= Beginning of Section =

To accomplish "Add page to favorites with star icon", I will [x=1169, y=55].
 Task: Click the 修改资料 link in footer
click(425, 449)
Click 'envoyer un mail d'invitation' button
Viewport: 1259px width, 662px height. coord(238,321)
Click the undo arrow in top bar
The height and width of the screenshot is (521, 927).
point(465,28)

= End of Section =

_Task brief_
Only the lines from the one containing "Click 'envoyer un mail d'invitation' button" through the end of the records above belong in the output, each exactly as it stands, both ends included.

_Finished task_
Click 'envoyer un mail d'invitation' button
Viewport: 1259px width, 662px height. coord(238,321)
Click the undo arrow in top bar
The height and width of the screenshot is (521, 927).
point(465,28)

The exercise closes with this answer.